# [Work request]
Print the full listing below exactly, keeping every character as it stands.

# [Supplied data]
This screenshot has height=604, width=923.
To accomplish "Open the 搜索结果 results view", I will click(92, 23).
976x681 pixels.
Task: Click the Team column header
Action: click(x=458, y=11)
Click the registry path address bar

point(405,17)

# [Answer section]
This screenshot has height=604, width=923.
To accomplish "Open the 搜索结果 results view", I will click(92, 23).
976x681 pixels.
Task: Click the Team column header
Action: click(x=458, y=11)
Click the registry path address bar

point(405,17)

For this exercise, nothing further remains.